### Activity
Your answer should consist of the lines in the following data that contain "checkbox".

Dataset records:
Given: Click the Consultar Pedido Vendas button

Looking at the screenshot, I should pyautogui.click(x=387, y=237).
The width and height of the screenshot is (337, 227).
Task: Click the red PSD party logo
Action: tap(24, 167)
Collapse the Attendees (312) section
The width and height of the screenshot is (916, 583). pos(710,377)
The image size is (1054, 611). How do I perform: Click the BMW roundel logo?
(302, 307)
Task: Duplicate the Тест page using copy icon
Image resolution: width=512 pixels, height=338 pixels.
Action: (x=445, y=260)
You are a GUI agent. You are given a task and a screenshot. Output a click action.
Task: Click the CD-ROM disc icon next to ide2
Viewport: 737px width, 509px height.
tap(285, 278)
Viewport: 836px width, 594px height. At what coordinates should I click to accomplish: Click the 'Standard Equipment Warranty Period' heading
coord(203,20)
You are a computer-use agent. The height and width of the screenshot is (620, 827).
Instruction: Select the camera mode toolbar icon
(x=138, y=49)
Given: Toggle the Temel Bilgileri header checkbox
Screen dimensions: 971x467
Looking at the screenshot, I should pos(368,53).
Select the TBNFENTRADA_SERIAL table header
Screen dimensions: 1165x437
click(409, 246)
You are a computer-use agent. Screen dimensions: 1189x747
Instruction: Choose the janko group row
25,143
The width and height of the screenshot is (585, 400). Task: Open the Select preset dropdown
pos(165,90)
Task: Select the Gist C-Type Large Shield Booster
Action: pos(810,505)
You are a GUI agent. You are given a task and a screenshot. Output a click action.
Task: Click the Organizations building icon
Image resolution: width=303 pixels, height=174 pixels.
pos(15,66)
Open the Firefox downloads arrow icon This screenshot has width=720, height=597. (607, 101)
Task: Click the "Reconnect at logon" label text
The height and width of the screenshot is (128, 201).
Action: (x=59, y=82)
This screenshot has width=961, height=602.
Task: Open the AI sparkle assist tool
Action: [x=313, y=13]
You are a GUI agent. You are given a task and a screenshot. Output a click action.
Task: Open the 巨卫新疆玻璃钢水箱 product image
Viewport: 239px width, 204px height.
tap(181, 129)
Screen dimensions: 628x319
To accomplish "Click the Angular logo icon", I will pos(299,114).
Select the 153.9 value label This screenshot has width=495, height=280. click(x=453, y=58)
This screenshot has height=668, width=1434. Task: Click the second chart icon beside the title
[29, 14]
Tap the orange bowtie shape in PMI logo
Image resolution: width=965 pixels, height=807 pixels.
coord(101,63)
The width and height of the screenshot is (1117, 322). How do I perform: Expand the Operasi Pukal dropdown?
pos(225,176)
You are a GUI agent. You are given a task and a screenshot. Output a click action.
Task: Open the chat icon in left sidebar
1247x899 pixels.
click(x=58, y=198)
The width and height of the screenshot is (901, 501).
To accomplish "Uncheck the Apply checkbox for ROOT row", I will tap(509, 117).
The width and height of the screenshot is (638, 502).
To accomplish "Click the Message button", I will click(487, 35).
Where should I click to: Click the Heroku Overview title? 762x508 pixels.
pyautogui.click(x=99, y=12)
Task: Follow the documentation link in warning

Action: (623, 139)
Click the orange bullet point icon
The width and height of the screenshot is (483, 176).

### Answer section
Given: Toggle the Temel Bilgileri header checkbox
To accomplish "Uncheck the Apply checkbox for ROOT row", I will tap(509, 117).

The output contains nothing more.